How to learn the Chi-Square Test?

The Chi-Square Test was used for the first time by Karl Pearson. Chi-square is the measure of the quantum of difference between observed and expected frequencies.

The Chi-Square (χ²) test is a statistical test used to determine whether there is a significant association or relationship between categorical variables. It is particularly useful for analyzing data where variables are not numerical but fall into distinct categories or groups. The Chi-Square test comes in two main variants: the Chi-Square Test for Independence and the Chi-Square Goodness-of-Fit Test.

Chi-Square Test for Independence:

Purpose: This test is used to assess whether two categorical variables are independent of each other, meaning there is no association or relationship between them.

Hypotheses:

Null Hypothesis (H0): The two categorical variables are independent (no association).

Alternative Hypothesis (Ha): The two categorical variables are not independent (there is an association).

Test Statistic: The Chi-Square statistic is calculated from the observed and expected frequencies of the categories in a contingency table (also known as a cross-tabulation table).

Degrees of Freedom: The degrees of freedom for the Chi-Square test for independence depend on the dimensions of the contingency table and are calculated as (r - 1) × (c - 1), where 'r' is the number of rows and 'c' is the number of columns in the table.

Significance Level: Researchers typically choose a significance level (alpha) to determine the threshold for statistical significance.

Interpretation: If the calculated Chi-Square statistic is greater than the critical value from the Chi-Square distribution table (based on degrees of freedom and significance level), then the null hypothesis is rejected, indicating that there is a significant association between the two categorical variables.

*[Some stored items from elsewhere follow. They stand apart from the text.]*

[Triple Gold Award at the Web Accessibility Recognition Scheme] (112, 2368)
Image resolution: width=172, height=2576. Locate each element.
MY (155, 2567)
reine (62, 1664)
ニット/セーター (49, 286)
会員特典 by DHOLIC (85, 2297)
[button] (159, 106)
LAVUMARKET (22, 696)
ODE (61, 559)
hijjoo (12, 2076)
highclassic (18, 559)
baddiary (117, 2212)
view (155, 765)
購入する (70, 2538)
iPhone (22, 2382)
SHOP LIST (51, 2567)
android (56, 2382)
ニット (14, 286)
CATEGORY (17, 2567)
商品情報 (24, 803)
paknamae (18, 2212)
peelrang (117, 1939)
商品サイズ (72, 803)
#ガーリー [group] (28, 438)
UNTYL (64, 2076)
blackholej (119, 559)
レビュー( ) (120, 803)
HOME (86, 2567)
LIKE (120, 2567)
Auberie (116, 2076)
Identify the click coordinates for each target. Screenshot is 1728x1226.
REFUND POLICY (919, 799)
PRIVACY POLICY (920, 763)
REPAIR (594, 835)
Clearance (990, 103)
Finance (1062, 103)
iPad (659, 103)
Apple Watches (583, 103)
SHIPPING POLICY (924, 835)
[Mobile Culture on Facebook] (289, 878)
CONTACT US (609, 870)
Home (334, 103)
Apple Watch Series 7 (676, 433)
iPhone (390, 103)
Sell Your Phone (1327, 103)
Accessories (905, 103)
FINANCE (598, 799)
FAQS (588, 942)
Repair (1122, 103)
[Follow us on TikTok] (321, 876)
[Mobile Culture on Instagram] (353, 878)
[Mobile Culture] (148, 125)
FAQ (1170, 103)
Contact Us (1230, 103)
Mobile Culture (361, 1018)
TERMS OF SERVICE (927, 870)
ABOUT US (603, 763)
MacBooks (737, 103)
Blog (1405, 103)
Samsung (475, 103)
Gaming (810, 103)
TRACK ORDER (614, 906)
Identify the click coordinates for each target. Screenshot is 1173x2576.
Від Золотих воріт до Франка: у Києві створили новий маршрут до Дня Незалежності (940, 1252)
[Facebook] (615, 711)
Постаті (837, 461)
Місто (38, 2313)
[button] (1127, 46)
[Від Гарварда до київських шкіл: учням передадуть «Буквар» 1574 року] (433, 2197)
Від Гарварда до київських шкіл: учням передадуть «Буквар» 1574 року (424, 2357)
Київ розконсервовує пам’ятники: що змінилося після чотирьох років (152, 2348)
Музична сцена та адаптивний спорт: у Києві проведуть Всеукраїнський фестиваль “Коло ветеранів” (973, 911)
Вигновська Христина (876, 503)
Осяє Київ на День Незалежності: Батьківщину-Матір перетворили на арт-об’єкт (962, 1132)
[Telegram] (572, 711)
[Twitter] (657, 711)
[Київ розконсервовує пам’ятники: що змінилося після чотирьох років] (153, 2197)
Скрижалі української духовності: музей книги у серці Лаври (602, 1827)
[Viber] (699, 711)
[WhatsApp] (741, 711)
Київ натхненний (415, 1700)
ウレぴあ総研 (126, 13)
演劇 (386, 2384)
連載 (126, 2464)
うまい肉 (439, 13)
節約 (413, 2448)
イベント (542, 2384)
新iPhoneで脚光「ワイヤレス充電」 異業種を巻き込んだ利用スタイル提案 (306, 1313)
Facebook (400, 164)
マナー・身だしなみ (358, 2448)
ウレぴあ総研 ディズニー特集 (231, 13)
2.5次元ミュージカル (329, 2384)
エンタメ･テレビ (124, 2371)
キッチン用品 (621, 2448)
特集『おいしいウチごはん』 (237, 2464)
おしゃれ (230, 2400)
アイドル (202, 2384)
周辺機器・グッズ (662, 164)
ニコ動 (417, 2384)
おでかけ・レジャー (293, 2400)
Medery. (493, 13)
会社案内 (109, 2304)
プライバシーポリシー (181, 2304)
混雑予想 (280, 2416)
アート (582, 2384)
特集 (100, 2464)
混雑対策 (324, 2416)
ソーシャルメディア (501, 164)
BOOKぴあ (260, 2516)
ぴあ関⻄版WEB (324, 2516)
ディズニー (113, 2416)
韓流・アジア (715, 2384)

Chi-Square Goodness-of-Fit Test:

Purpose: This test is used to determine whether observed data fits an expected (theoretical) distribution or pattern. It is often used to assess how well the observed data aligns with a particular hypothesis or expected outcome.

Hypotheses:

Null Hypothesis (H0): The observed data fits the expected distribution.

Alternative Hypothesis (Ha): The observed data does not fit the expected distribution.

Test Statistic: The Chi-Square statistic is calculated by comparing the observed frequencies with the expected frequencies based on a theoretical distribution or model.

Degrees of Freedom: The degrees of freedom depend on the specific context and the number of categories or parameters in the model.

Significance Level: A chosen significance level (alpha) is used to determine statistical significance.

Interpretation: If the calculated Chi-Square statistic exceeds the critical value from the Chi-Square distribution table (based on degrees of freedom and significance level), the null hypothesis is rejected, suggesting that the observed data does not fit the expected distribution.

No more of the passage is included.